- **Goal of the exercise**: Below is some data. Retype exactly the lines starting at the one with "Image resolution: width=1200" and ending at the one with "Given: Click View full log button".

*** Given information Section Begins ***

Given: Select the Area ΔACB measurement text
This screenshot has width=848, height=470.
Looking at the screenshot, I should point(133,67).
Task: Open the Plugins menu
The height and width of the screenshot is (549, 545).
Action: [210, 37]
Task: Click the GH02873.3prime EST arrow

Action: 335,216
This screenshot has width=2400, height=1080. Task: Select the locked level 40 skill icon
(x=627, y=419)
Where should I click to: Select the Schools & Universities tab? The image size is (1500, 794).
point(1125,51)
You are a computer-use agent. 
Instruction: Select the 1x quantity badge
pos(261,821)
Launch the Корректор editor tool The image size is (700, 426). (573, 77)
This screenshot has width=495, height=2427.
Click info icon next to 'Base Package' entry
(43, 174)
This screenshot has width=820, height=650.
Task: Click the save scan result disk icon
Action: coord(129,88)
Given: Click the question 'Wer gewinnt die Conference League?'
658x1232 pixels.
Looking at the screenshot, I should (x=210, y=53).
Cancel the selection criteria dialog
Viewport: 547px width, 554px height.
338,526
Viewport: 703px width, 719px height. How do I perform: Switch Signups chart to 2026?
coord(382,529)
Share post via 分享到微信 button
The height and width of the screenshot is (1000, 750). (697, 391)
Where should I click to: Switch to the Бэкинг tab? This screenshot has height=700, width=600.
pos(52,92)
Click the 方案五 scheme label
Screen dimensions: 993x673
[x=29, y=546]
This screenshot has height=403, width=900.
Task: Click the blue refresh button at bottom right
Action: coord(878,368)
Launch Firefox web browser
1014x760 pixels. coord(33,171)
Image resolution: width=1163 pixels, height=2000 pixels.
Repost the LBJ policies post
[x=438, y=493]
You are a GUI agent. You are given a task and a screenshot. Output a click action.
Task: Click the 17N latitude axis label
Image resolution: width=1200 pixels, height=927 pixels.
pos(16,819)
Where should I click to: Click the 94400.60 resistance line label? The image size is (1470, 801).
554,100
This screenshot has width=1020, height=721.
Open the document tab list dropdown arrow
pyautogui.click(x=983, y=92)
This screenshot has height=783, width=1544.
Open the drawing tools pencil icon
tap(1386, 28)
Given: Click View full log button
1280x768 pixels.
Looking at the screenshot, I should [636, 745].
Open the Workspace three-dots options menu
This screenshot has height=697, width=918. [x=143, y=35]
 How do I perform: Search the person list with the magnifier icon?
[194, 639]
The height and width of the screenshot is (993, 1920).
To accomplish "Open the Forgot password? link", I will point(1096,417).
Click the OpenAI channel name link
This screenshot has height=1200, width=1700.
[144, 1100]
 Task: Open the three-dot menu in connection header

*** Given information Section Ends ***

- **Response box**:
Image resolution: width=1200 pixels, height=927 pixels.
pos(16,819)
Where should I click to: Click the 94400.60 resistance line label? The image size is (1470, 801).
554,100
This screenshot has width=1020, height=721.
Open the document tab list dropdown arrow
pyautogui.click(x=983, y=92)
This screenshot has height=783, width=1544.
Open the drawing tools pencil icon
tap(1386, 28)
Given: Click View full log button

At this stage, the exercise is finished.